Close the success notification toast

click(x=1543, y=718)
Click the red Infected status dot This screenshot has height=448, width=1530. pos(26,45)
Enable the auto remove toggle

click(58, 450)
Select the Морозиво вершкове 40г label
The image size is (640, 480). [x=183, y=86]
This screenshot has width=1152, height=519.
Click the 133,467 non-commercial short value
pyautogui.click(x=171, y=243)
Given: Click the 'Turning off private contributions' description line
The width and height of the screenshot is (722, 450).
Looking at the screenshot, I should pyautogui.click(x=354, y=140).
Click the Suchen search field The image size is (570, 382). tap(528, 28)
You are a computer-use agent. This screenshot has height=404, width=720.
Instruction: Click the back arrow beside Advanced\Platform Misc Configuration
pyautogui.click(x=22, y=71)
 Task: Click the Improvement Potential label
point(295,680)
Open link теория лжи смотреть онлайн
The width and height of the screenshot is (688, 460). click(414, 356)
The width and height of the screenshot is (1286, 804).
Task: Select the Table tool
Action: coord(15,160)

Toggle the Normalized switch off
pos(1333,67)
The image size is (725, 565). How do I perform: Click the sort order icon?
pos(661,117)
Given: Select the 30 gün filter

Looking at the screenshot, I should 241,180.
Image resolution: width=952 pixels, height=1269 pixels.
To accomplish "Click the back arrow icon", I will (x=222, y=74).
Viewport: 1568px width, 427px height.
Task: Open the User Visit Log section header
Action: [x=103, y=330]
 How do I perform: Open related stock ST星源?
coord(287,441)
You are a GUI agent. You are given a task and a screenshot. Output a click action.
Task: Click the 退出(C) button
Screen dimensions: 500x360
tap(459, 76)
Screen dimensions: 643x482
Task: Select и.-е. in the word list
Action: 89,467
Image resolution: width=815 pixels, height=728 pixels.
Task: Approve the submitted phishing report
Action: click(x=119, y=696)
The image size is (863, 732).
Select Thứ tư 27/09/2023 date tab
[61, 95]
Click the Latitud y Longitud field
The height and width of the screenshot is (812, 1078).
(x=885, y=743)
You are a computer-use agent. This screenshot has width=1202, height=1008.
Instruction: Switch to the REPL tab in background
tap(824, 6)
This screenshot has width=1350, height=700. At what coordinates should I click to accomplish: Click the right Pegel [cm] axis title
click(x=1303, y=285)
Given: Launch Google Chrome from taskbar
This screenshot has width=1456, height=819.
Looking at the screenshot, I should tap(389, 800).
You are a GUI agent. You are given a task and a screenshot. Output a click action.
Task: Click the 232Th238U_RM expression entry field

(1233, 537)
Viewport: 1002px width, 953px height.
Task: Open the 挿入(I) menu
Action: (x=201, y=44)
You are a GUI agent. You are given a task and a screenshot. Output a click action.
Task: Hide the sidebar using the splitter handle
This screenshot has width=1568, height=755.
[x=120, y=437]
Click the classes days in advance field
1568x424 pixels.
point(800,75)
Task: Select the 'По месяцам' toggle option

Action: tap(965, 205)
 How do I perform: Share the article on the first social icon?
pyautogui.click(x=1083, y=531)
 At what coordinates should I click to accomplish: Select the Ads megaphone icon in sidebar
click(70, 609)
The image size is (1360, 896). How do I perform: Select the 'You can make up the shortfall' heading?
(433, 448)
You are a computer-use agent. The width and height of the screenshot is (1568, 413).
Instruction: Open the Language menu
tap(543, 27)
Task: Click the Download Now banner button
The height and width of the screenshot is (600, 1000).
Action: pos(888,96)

================================

**PROBLEM TO WORK ON**
Update the listing above by replacing every "GUI agent" with "screen assistant", and give the full listing again with nothing else altered.

**THE RESULT**
Close the success notification toast

click(x=1543, y=718)
Click the red Infected status dot This screenshot has height=448, width=1530. pos(26,45)
Enable the auto remove toggle

click(58, 450)
Select the Морозиво вершкове 40г label
The image size is (640, 480). [x=183, y=86]
This screenshot has width=1152, height=519.
Click the 133,467 non-commercial short value
pyautogui.click(x=171, y=243)
Given: Click the 'Turning off private contributions' description line
The width and height of the screenshot is (722, 450).
Looking at the screenshot, I should pyautogui.click(x=354, y=140).
Click the Suchen search field The image size is (570, 382). tap(528, 28)
You are a computer-use agent. This screenshot has height=404, width=720.
Instruction: Click the back arrow beside Advanced\Platform Misc Configuration
pyautogui.click(x=22, y=71)
 Task: Click the Improvement Potential label
point(295,680)
Open link теория лжи смотреть онлайн
The width and height of the screenshot is (688, 460). click(414, 356)
The width and height of the screenshot is (1286, 804).
Task: Select the Table tool
Action: coord(15,160)

Toggle the Normalized switch off
pos(1333,67)
The image size is (725, 565). How do I perform: Click the sort order icon?
pos(661,117)
Given: Select the 30 gün filter

Looking at the screenshot, I should 241,180.
Image resolution: width=952 pixels, height=1269 pixels.
To accomplish "Click the back arrow icon", I will (x=222, y=74).
Viewport: 1568px width, 427px height.
Task: Open the User Visit Log section header
Action: [x=103, y=330]
 How do I perform: Open related stock ST星源?
coord(287,441)
You are a screen assistant. You are given a task and a screenshot. Output a click action.
Task: Click the 退出(C) button
Screen dimensions: 500x360
tap(459, 76)
Screen dimensions: 643x482
Task: Select и.-е. in the word list
Action: 89,467
Image resolution: width=815 pixels, height=728 pixels.
Task: Approve the submitted phishing report
Action: click(x=119, y=696)
The image size is (863, 732).
Select Thứ tư 27/09/2023 date tab
[61, 95]
Click the Latitud y Longitud field
The height and width of the screenshot is (812, 1078).
(x=885, y=743)
You are a computer-use agent. This screenshot has width=1202, height=1008.
Instruction: Switch to the REPL tab in background
tap(824, 6)
This screenshot has width=1350, height=700. At what coordinates should I click to accomplish: Click the right Pegel [cm] axis title
click(x=1303, y=285)
Given: Launch Google Chrome from taskbar
This screenshot has width=1456, height=819.
Looking at the screenshot, I should tap(389, 800).
You are a screen assistant. You are given a task and a screenshot. Output a click action.
Task: Click the 232Th238U_RM expression entry field

(1233, 537)
Viewport: 1002px width, 953px height.
Task: Open the 挿入(I) menu
Action: (x=201, y=44)
You are a screen assistant. You are given a task and a screenshot. Output a click action.
Task: Hide the sidebar using the splitter handle
This screenshot has width=1568, height=755.
[x=120, y=437]
Click the classes days in advance field
1568x424 pixels.
point(800,75)
Task: Select the 'По месяцам' toggle option

Action: tap(965, 205)
 How do I perform: Share the article on the first social icon?
pyautogui.click(x=1083, y=531)
 At what coordinates should I click to accomplish: Select the Ads megaphone icon in sidebar
click(70, 609)
The image size is (1360, 896). How do I perform: Select the 'You can make up the shortfall' heading?
(433, 448)
You are a computer-use agent. The width and height of the screenshot is (1568, 413).
Instruction: Open the Language menu
tap(543, 27)
Task: Click the Download Now banner button
The height and width of the screenshot is (600, 1000).
Action: pos(888,96)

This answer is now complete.